### Şunu yap
"Click red ball numbers of issue 2025120" ifadesinin geçtiği satırla başlayıp "440x294 pixels. How" ifadesinin geçtiği satırla biten kayıtları, iki uç satır da dahil, her satır için bir dize olacak şekilde bir JSON listesi olarak yeniden yazar mısın? Boş satırları listeye alma.

### Verilen malzeme
== == ==
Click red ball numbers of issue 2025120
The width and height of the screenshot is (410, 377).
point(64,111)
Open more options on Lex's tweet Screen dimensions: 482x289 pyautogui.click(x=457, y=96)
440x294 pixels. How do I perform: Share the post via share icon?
== == ==
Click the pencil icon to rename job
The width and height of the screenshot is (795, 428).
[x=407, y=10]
== == ==
### Tam çıktı
[
  "Click red ball numbers of issue 2025120",
  "The width and height of the screenshot is (410, 377).",
  "point(64,111)",
  "Open more options on Lex's tweet Screen dimensions: 482x289 pyautogui.click(x=457, y=96)",
  "440x294 pixels. How do I perform: Share the post via share icon?"
]